(A block of data)
···
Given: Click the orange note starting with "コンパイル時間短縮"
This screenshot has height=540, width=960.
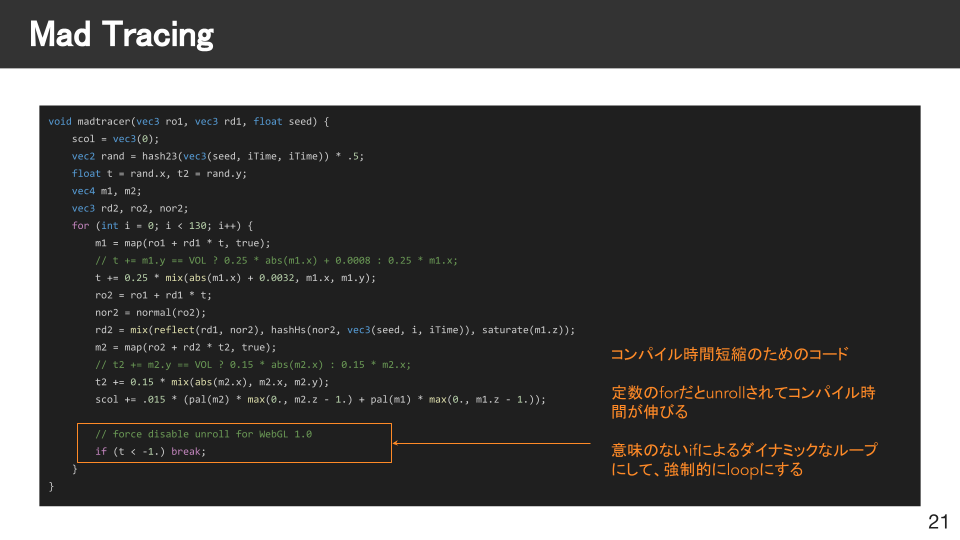Looking at the screenshot, I should click(x=729, y=354).
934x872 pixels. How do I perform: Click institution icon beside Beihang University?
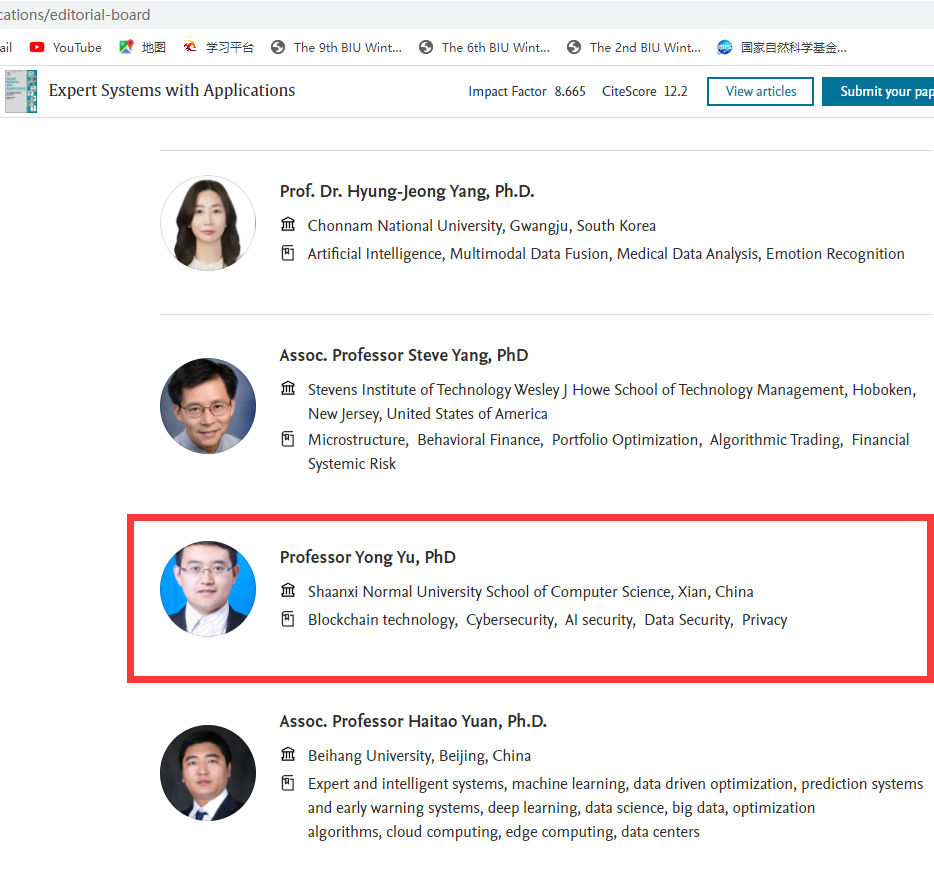coord(288,755)
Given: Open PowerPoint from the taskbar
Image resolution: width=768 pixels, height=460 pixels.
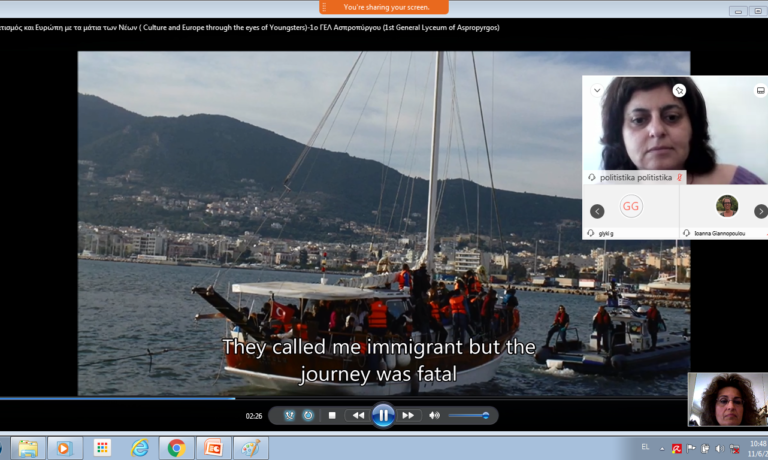Looking at the screenshot, I should coord(212,447).
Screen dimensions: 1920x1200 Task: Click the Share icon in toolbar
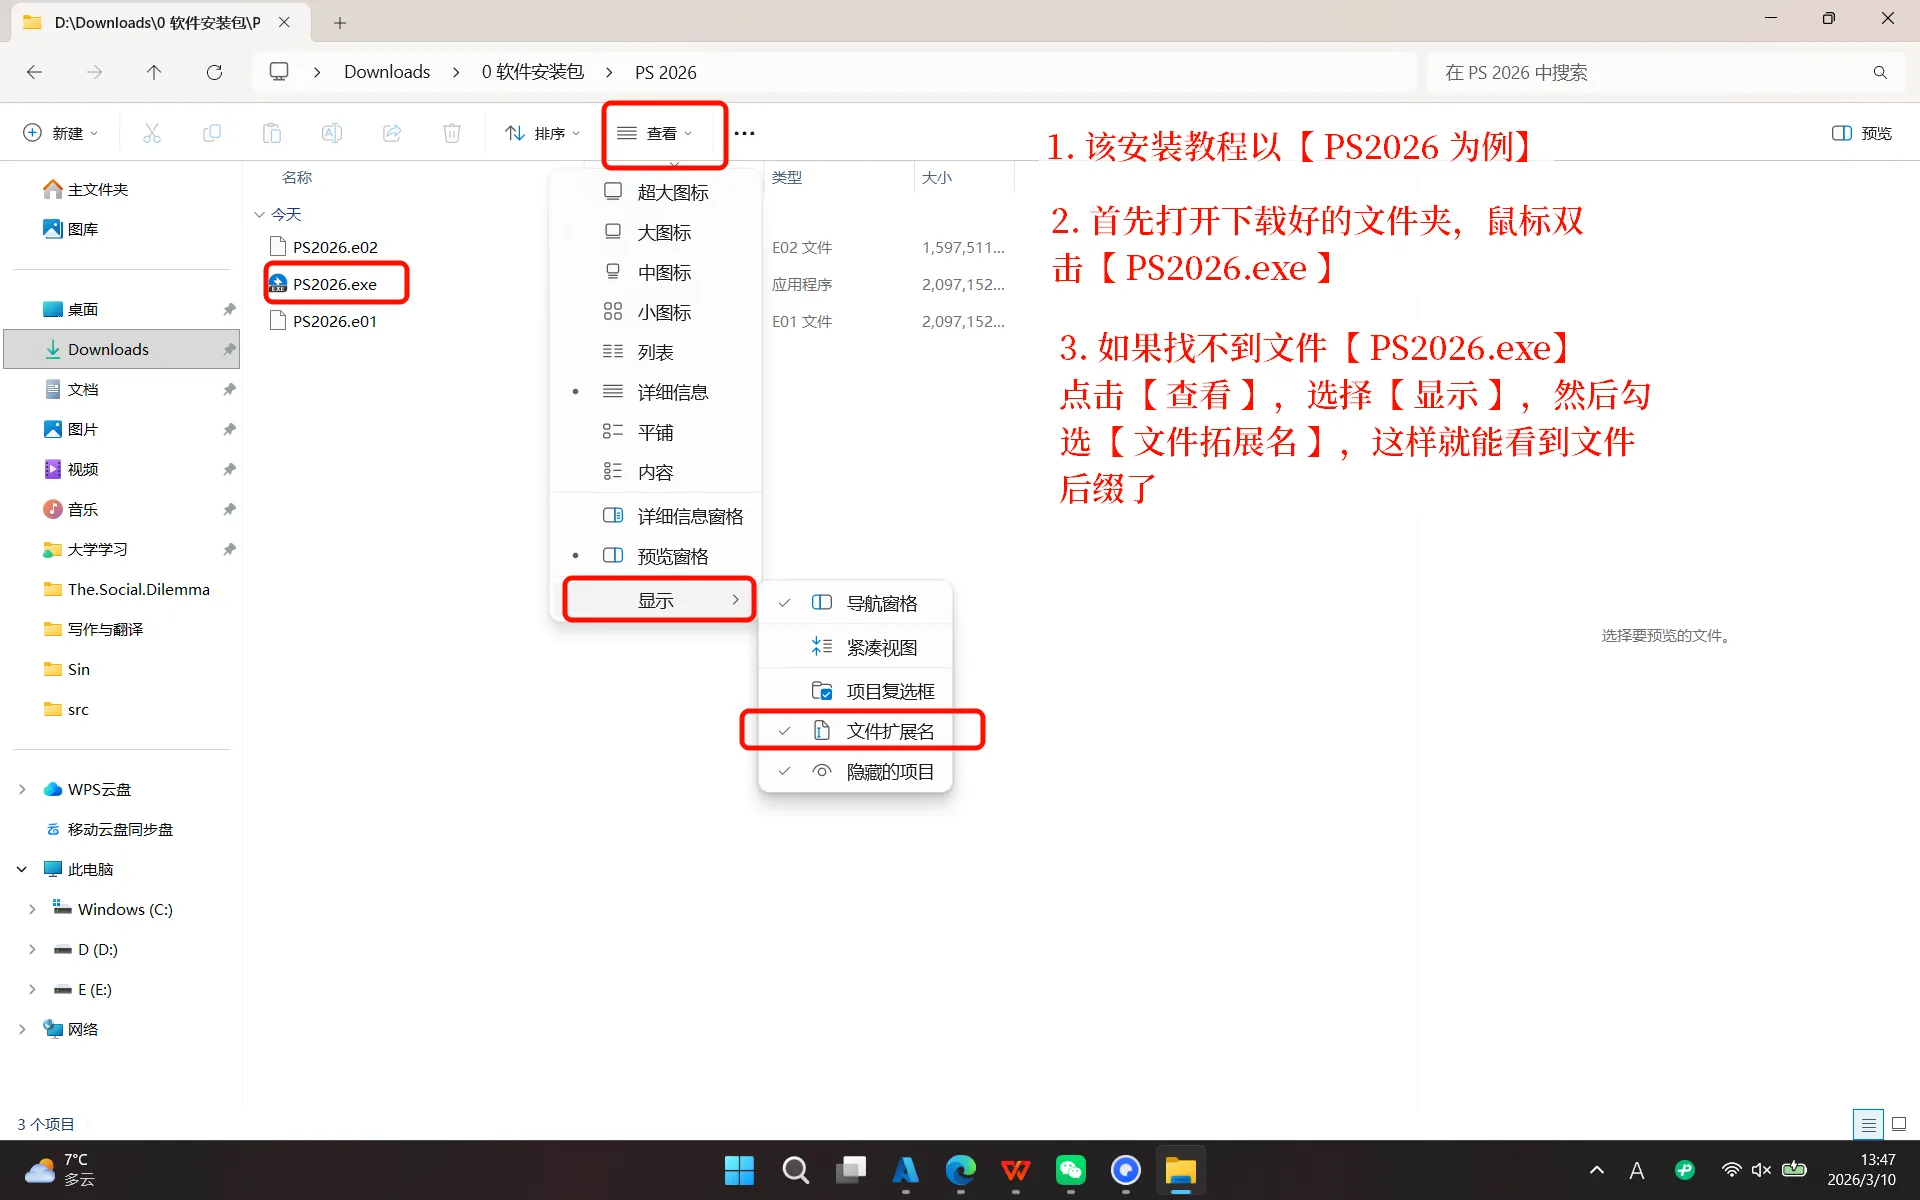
···
Written request —
Please rewrite the records above, changing "Given" to "Instruction" wherever it occurs and keeping everything else unchanged. Leave the pictures out of your answer.

The response —
Instruction: Click the orange note starting with "コンパイル時間短縮"
This screenshot has height=540, width=960.
Looking at the screenshot, I should click(x=729, y=354).
934x872 pixels. How do I perform: Click institution icon beside Beihang University?
coord(288,755)
Instruction: Open PowerPoint from the taskbar
Image resolution: width=768 pixels, height=460 pixels.
Looking at the screenshot, I should coord(212,447).
Screen dimensions: 1920x1200 Task: Click the Share icon in toolbar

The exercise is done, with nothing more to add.